Low Power Amdahl Blades for Data Intensive Computing

In Microslice Servers and the Case for Low-Cost, Low-Power Servers, I observed that CPU bandwidth is outstripping memory bandwidth. Server designers can address this by: 1) designing better memory subsystems or 2) reducing the CPU per-server. Optimizing for work done per dollar and work done per joule argues strongly for the second approach for many workloads.

In Low Power Amdahl Blades for Data Intensive Computing (Amdahl Blades-V3.pdf (84.25 KB)), Alex Szalay makes a related observation and arrives at a similar point. He argues that server I/O requirements for data intensive computing clusters grow in proportion to CPU performance. As per-server CPU performance continues to increase, we need to add additional I/O capability to each server. We can add more disks but this drives up both power and cost as more disk require more I/O channels. Another approach is use a generation 2 flash SSDs such as the Intel X25-E or the OCZ Vertex (I’m told the Samsung 2.06Gb/s (SLC) is also excellent but I’ve not yet seen their random write IOPS rates). Both the OCZ and the Intel components are excellent performers nearing FusionIO but at a far better price point making them considerably superior in work done per dollar.

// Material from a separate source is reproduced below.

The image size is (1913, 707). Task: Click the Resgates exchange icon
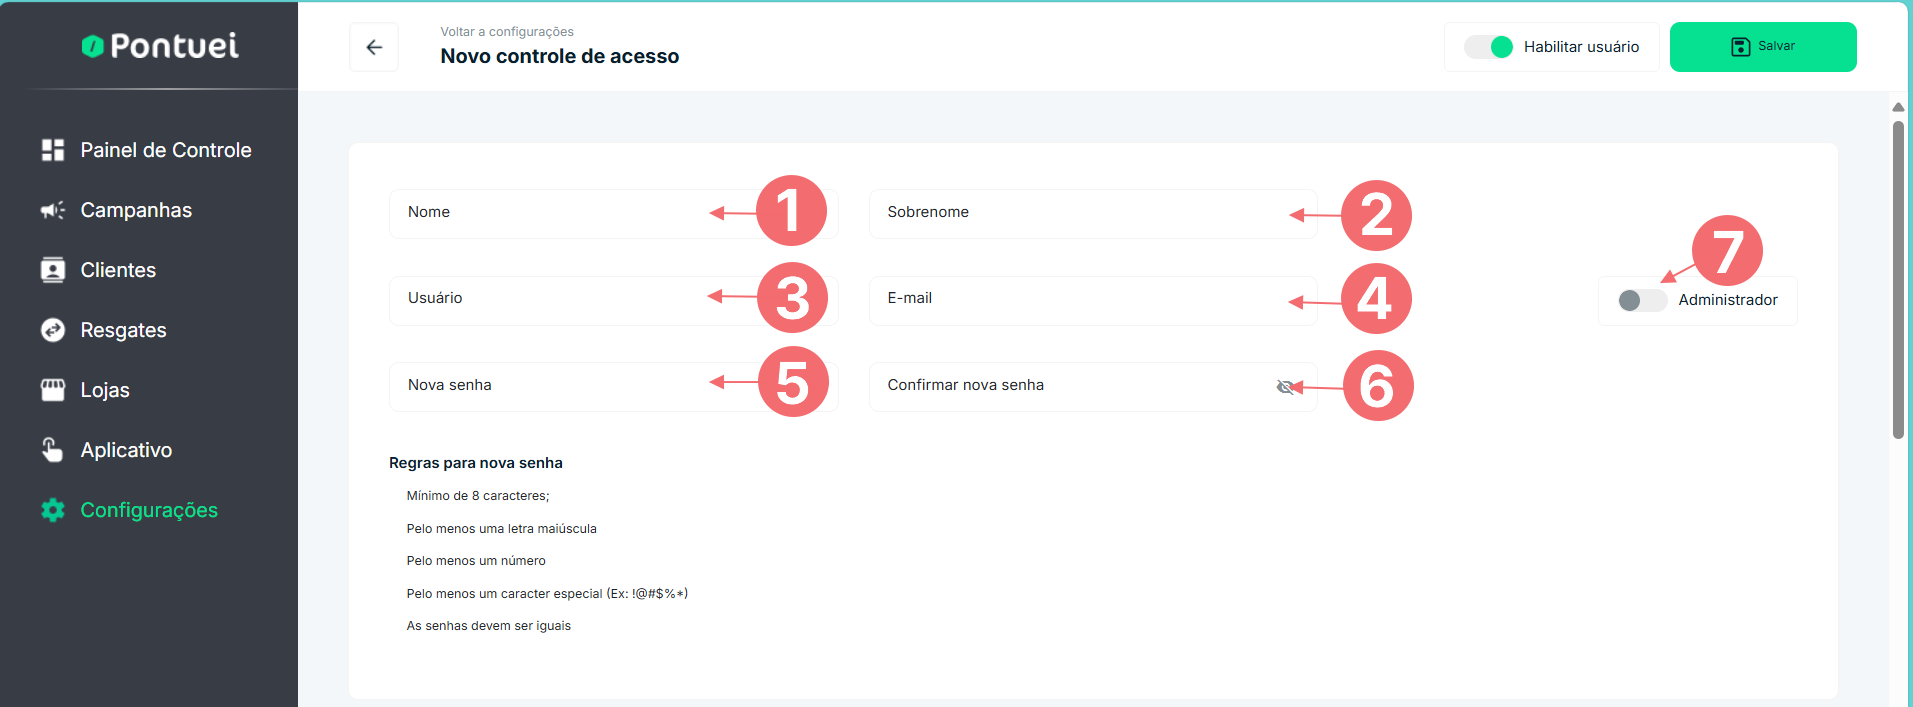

The Szalay paper looks first at the conventional approach of adding flash SSDs to a high-end server. To get the required I/O rates, three high-performance SSDs would be needed. But, to get full I/O rates from the three devices, three I/O channels would be needed which drives up power and cost. What if we head the other way and, rather than scaling up the I/O sub-system, we scale down the CPU per server? Alex shows that a low-power, low-cost commodity board coupled with a single, high-performance flash SSDs would form an excellent building block for a data intensive cluster. It’s a very similar direction to CEMS servers but applied to data intensive workloads.

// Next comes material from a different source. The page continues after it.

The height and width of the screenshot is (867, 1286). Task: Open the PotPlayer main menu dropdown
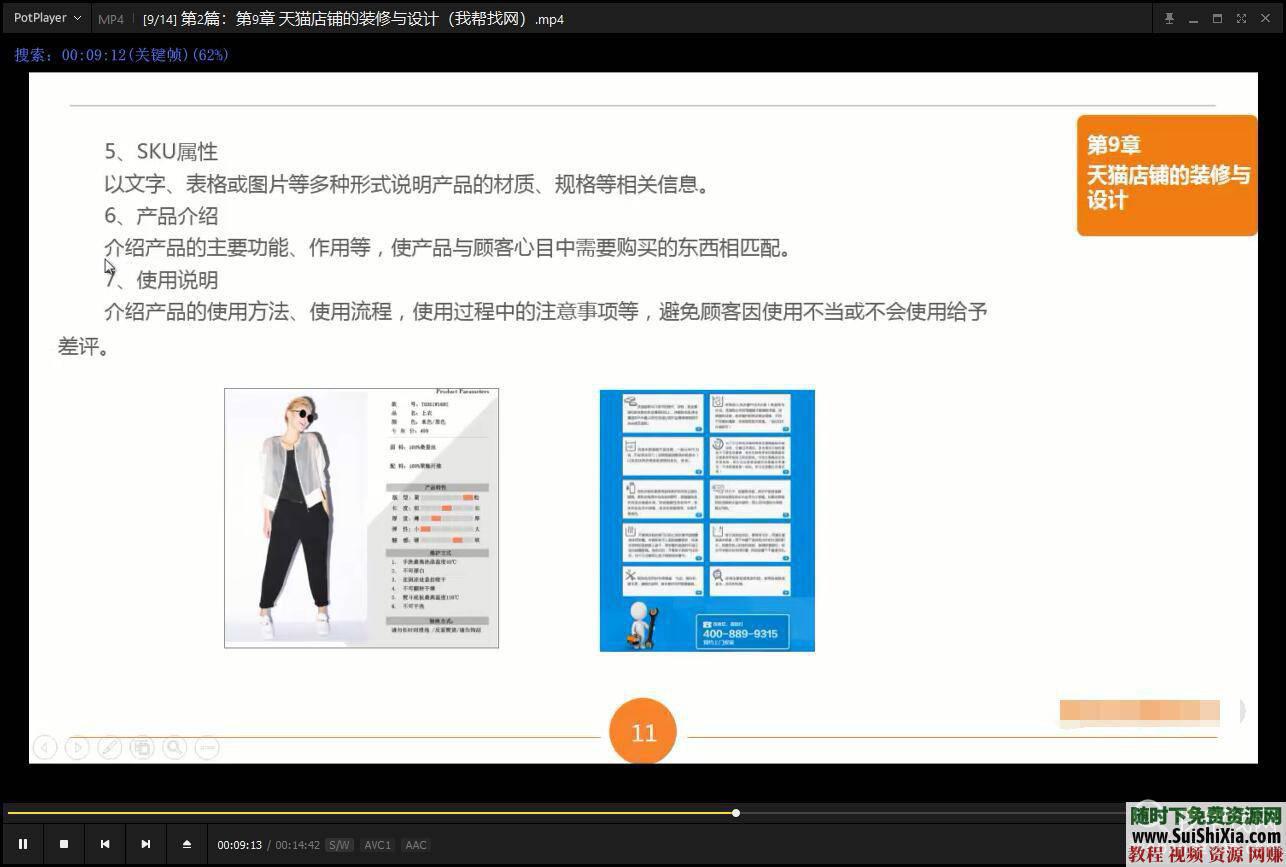click(47, 18)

One of the challenges of low-power, high-density servers along the lines proposed by Alex and I is network cabling. With CEMS there are 240 servers/rack and a single top-of-rack switch is inadequate so we go with a mini-switch per six-server tray and each of 40 trays connected to a top-of-rack switch. The Low Power Amdahl Blades are yet again more dense. Alex makes a more radical approach proposal to interconnect the rack using very short-range radio. From the paper,

Considering their compact size and low heat dissipation, one can imagine building clusters of thousands of low-power Amdahl blades. In turn, this high density will create challenges related to interconnecting these blades using existing communication technologies (i.e., Ethernet, complex wiring if we have 10,000 nodes). On the other hand, current and upcoming high-speed wireless communications offer an intriguing alternative to wired networks. Specifically, current wireless USB radios (and their WLP IP-based variants) offer point-to-point speeds of up to 480 Mbps over small distances (~3-10 meters). Further into the future, 60 GHz-based radios promise to offer Gbps of wireless bandwidth.

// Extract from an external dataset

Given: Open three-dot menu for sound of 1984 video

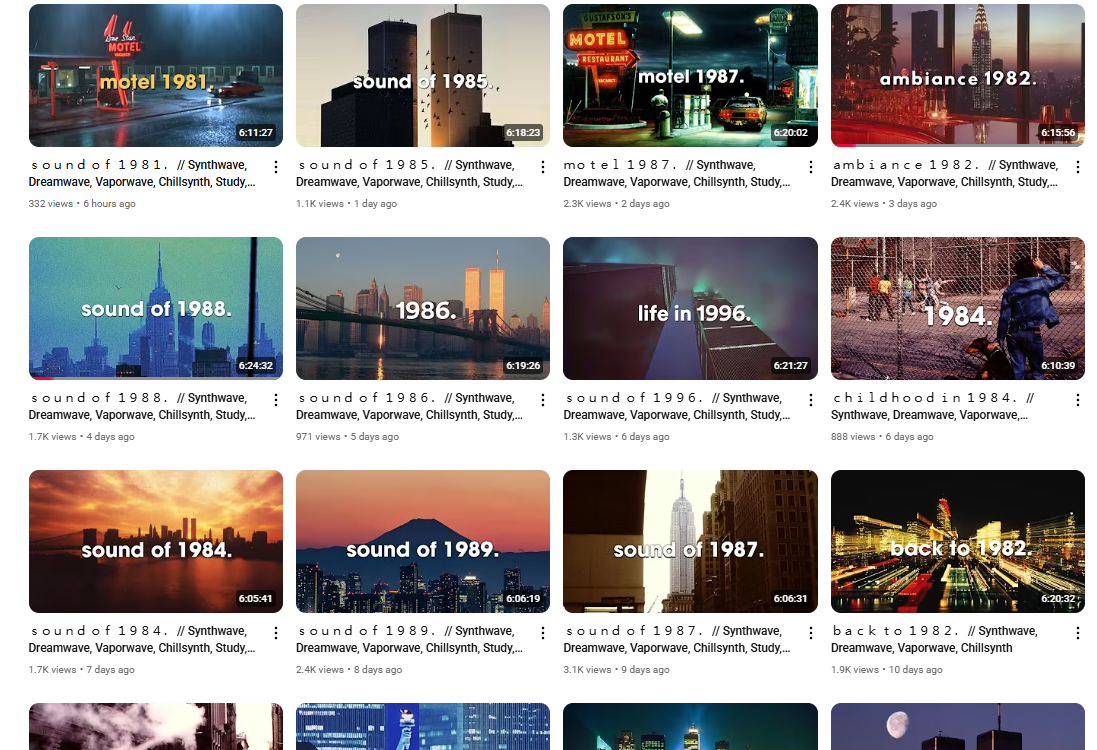Looking at the screenshot, I should (x=276, y=632).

I’m still a bit skeptical that we can get rack-level radio networking to be win in work done per dollar and work done per joule but it is intriguing and I’m looking forward to getting into more detail on this approach with Alex.


Remember it’s work done per dollar and work done per joule that we should be chasing. And, in optimizing for these metrics, we increasingly face challenges of insufficient I/O and memory bandwidth per core. Both CEMS and Low-Power Amdahl Blades address the system balance issue by applying more low-power servers rather than adding more I/O and memory bandwidth to each server.

It’s the performance of the aggregate cluster we care about and work done dollar and work done per joule is the final arbiter.